Hacker rewarded for very nearly deleting every photo on Facebook

12 Feb 2015

Facebook has awarded US$12,500 to a researcher who discovered a vulnerability that would have given him the power to delete every single image every uploaded to the social network.

Considering that 350m photos are uploaded every day to Facebook by its 1.3bn global users, that’s a lot of photos that could have disappeared forever.

Security researcher Laxman Muthiyah discovered a bug that could have caused misery to hundreds of millions of people.

Using Facebook’s Graph API Muthiyah was able to find away around Facebook’s rules to delete an entire photo album using an Android access token and a four line HTTP request.

Then he decided to try the trick on a potential victim and it worked.

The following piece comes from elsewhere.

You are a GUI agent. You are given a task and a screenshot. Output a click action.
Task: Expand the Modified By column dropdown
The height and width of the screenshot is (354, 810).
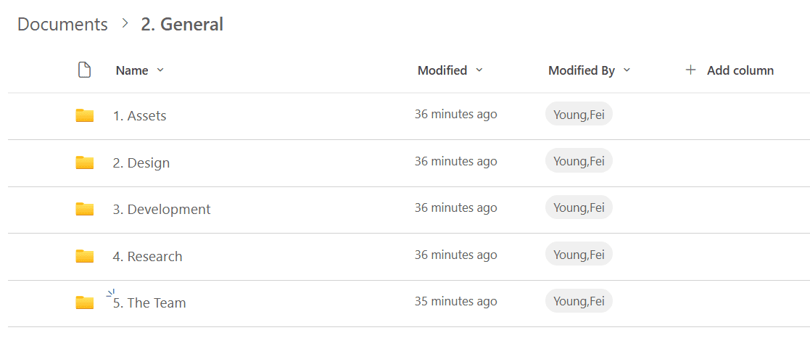click(627, 70)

Effectively Muthiyah discovered a potential weapon that if automated could have been used to delete every photo album on Facebook if it fell into the wrong hands.

Just four lines of code could have been used to delete every photo on Facebook.

Micro-David versus Mega-Goliath

Luckily for Facebook and hundreds of millions of people around the world Muthiyah reported the bug to Facebook and a fix was in place in less than two hours.

“You might think that pulling off something as enormous as knocking out Facebook’s gargantuan trove of photos might require genius and technology on an equally epic scale,” wrote Mark Stockley on the Sophos Naked Security blog.

“Not a bit of it. In theory you could do it with a few lines of code and a phone or a Raspberry Pi. Hell, the code would probably run on a digital watch.”

The genius of Muthiyah’s discovery was this: “Facebook album IDs are numeric, which means that guessing them is easy – you start with 1 and just keep going up.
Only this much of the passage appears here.